Quote:Moreover, no SCOTUS decision has done either of the following: (1) ruled that sexual orientation is a federally protected class or (2) asserted that the stick regarding marriage is somehow not entirely within the purview of the state. The 2nd point is never going to happen given the heavy precedent...that is, SCOTUS has always stated that marriage is exclusively a state issue. The question is whether gays, or more succinctly, sexual orientation creates the type of discrete and insular minorities, such that they would require protection from the federal government under the equal protection statute. SCOTUS has not done this. Even if they did, the question would be under what basis would states have to overcome in order to create a system that would treat people of different sexual orientations differently.
So far, many of the Courts have gone beyond anything SCOTUS has done. SCOTUS has had several bites at this apple and have yet to explicitly state sexual orientation is a federally protected class, like the lower Courts.
You are correct that the Supreme Court has never declared gays to be a discrete and insular minority worthy of heightened scrutiny. But they haven't needed to when striking down anti-gay laws. Instead, they ruled that those laws were motivated solely by animus and thus failed to be even rationally related to any legitimate function of government. These laws have failed the rational basis test (the real rational basis test, not the hypothetical rational basis test typically used).
And I don't think the lower court judges have necessarily gone beyond the Supreme Court (although I haven't read their decisions). Writing in dissent in Lawrence Scalia complained that the decision would make the eventual legalization of gay marriage inevitable. Have these judges decided that gays were entitled to protected status or have they merely recognized the same thing that Scalia did.
Exactly... Rational Basis has been enough to overturn these laws and as a result the court is unlikely to even need to label homosexuals a suspect classification entitled to strict scrutiny.

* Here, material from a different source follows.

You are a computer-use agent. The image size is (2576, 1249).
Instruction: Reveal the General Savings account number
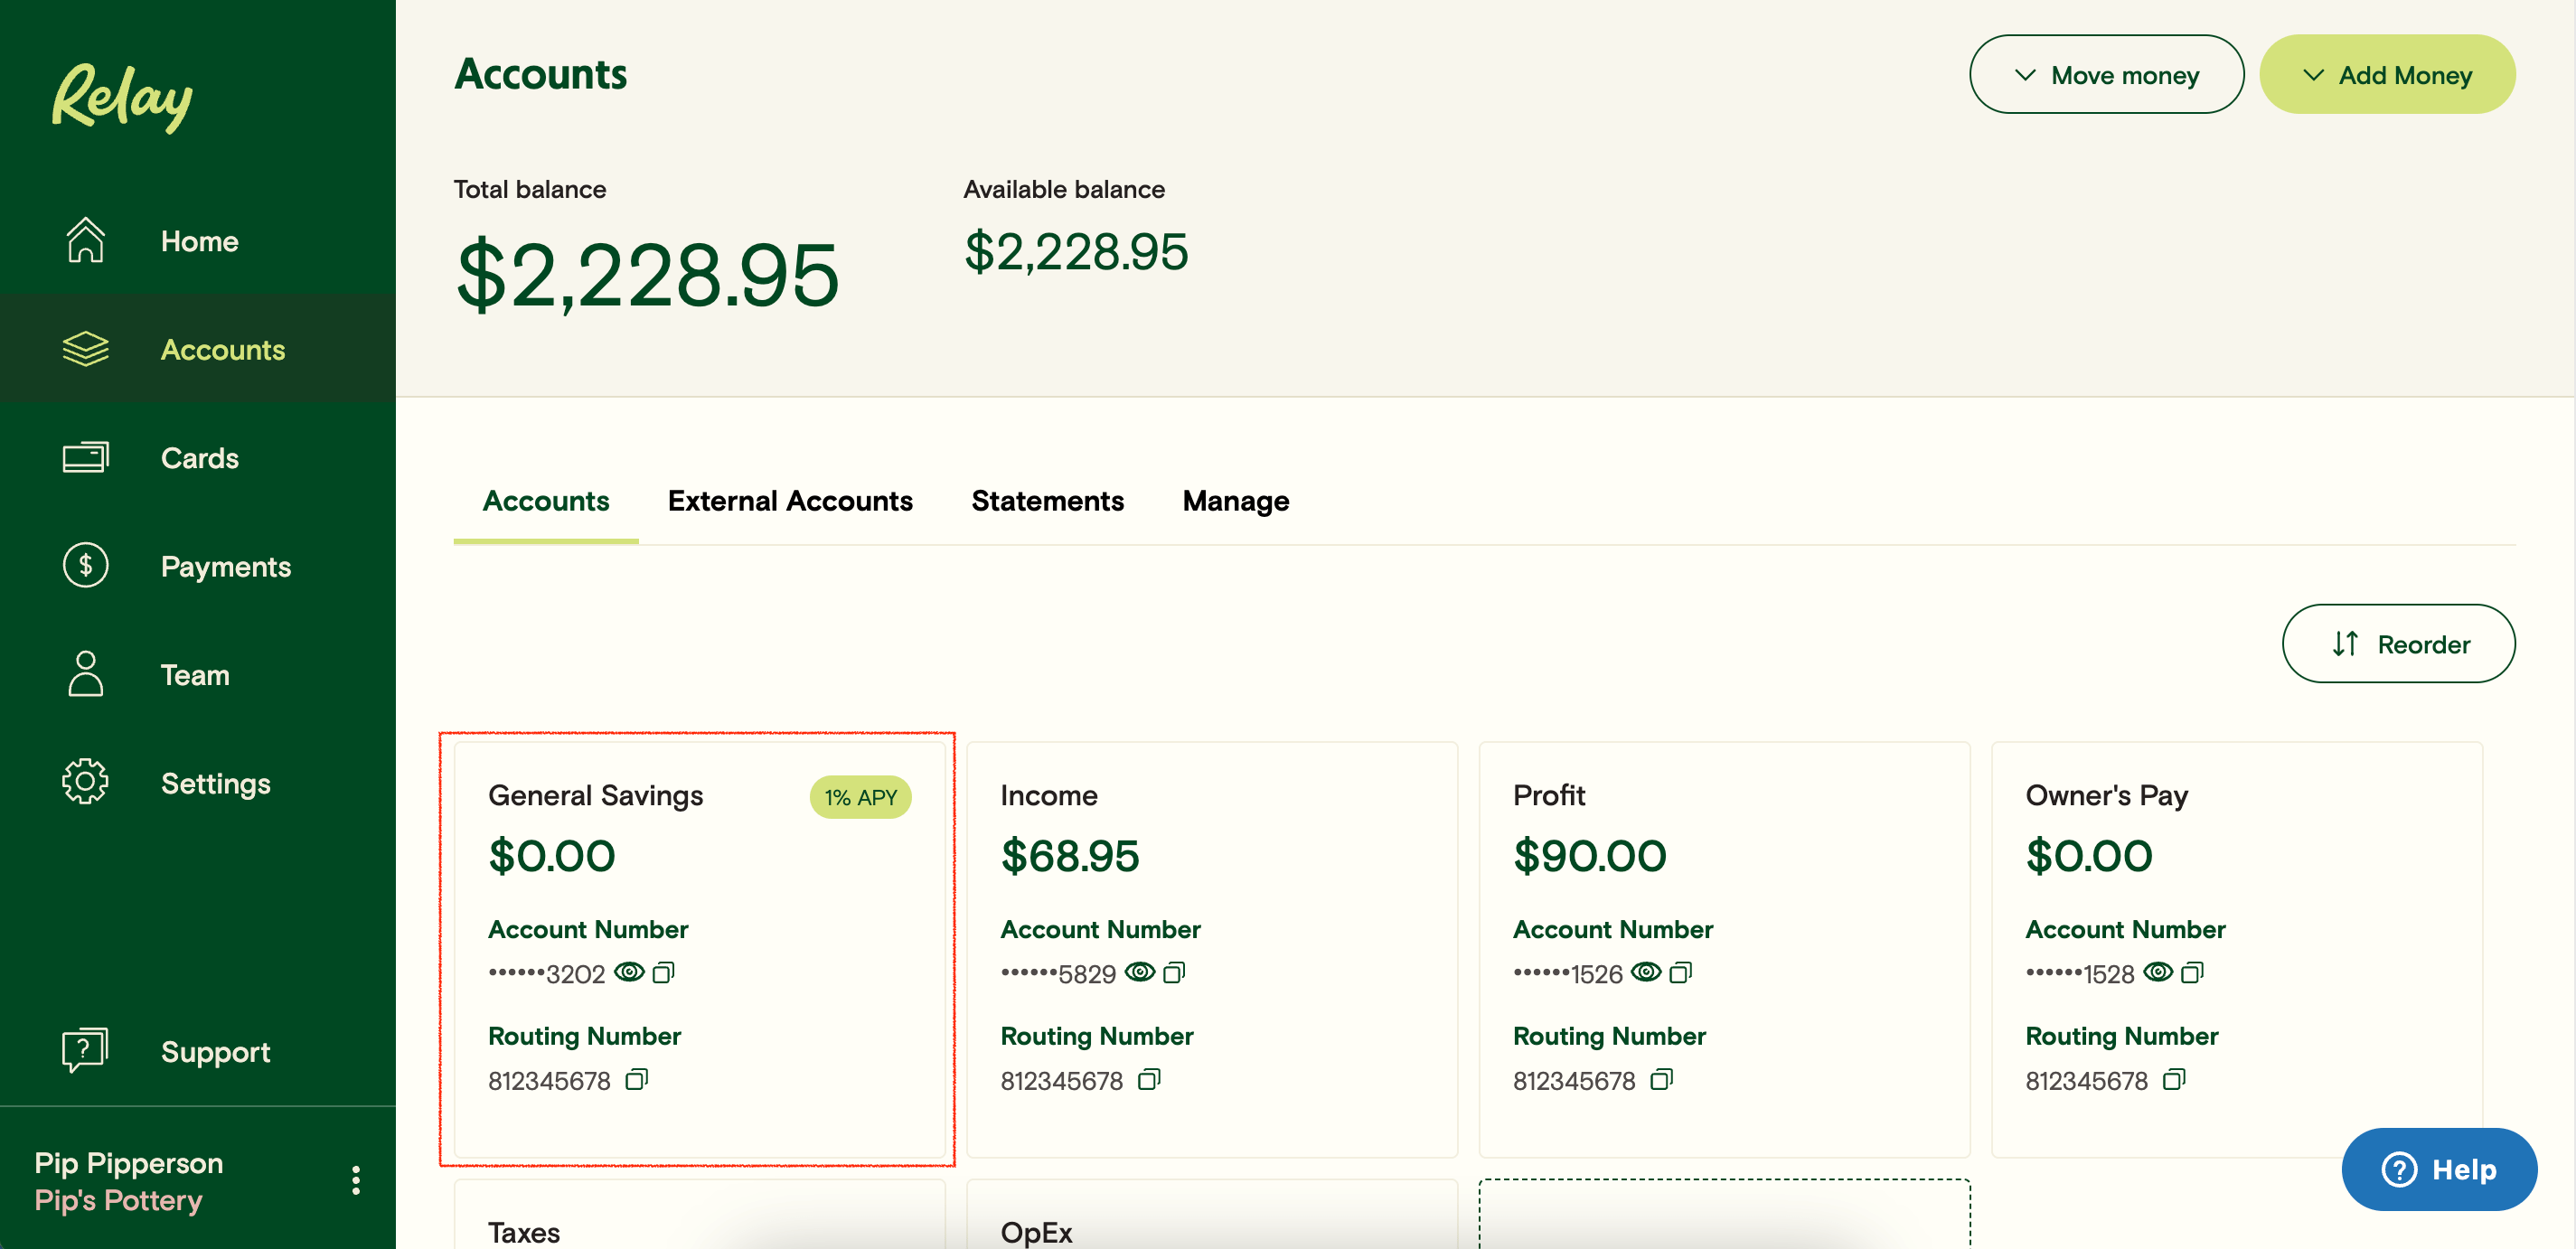pos(630,972)
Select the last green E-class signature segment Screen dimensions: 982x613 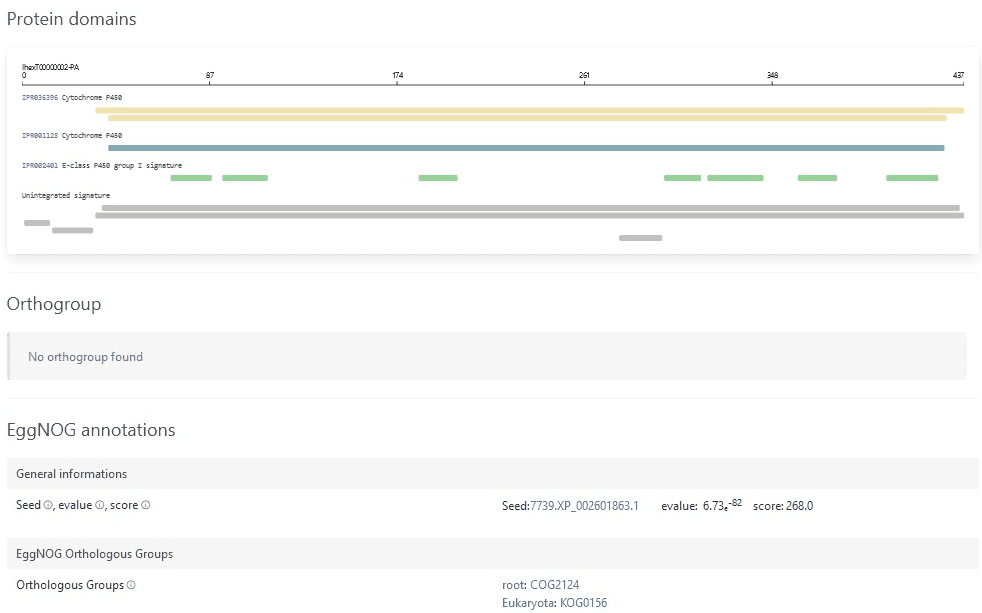[911, 178]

Having said that, marriage has traditionally been defined by the states and will continue to generally be under the purview of the states provided it does not violate the equal protection clause, due process clause or full, faith and credit clause.
I have a very hard time seeing the Supreme Court ruling that a state can choose not to recognize a valid marriage from a state that has passed gay marriage. The full, faith and credit clause requires states to give full faith and credit to any public acts, records, and judicial proceedings of every other state. Marriage is a public act.

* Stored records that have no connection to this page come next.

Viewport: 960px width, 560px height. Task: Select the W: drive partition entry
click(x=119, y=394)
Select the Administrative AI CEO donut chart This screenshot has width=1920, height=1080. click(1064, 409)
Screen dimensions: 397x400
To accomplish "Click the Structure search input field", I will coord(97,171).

To violate the full, faith and credit clause and not recognize gay marriage a state would have to have a reason for doing so. In Windsor the Supreme Court held that there was not even a rational basis for the federal government to deny recognition of valid marriage and there is little reason that logic would not apply to the states (and why the tide of court ruling has been so strongly in favor of recognizing valid gay marriages).

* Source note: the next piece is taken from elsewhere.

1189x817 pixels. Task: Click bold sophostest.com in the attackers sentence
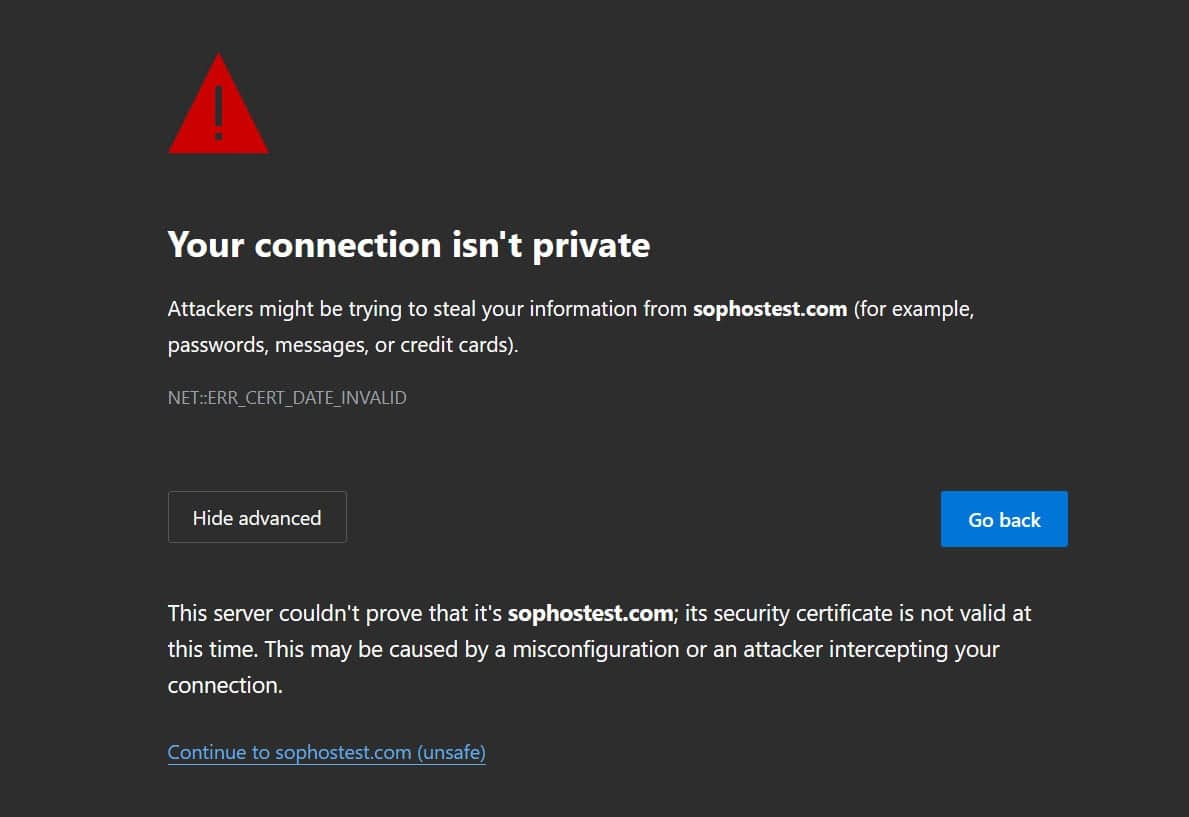pos(769,309)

There is also still the possibility that the court will apply strict scrutiny for marriage recognition (I think they should). This has nothing to do with suspect classification and has everything to do with the fact that the Court has held marriage is a fundamental right. To deny a fundamental right, one must have a compelling state interest and use the lease restrictive means in doing so. This is a test no state could meet. If a homosexual couple gets married in a state that legally recognized same sex marriage, they have exercised this fundamental right. For another state to say they will not recognize it, contra to the full faith and credit clause requiring them to do so, would be to deny them a fundamental right they have already exercised. If the Court were to use strict scrutiny in marriage recognition, no gay marriage ban would stand.
Of course as stated, most Courts have held that gay marriage bans do not even satisfy rational basis and have struck down because the bans are animus. This is consistent with what the Supreme Court stated just last year. I don't know that the Court is ready to say states have to perform gay marriage, but I'd be shocked if the Courts held states don't have to recognize validly performed gay marriages from states that do recognize them.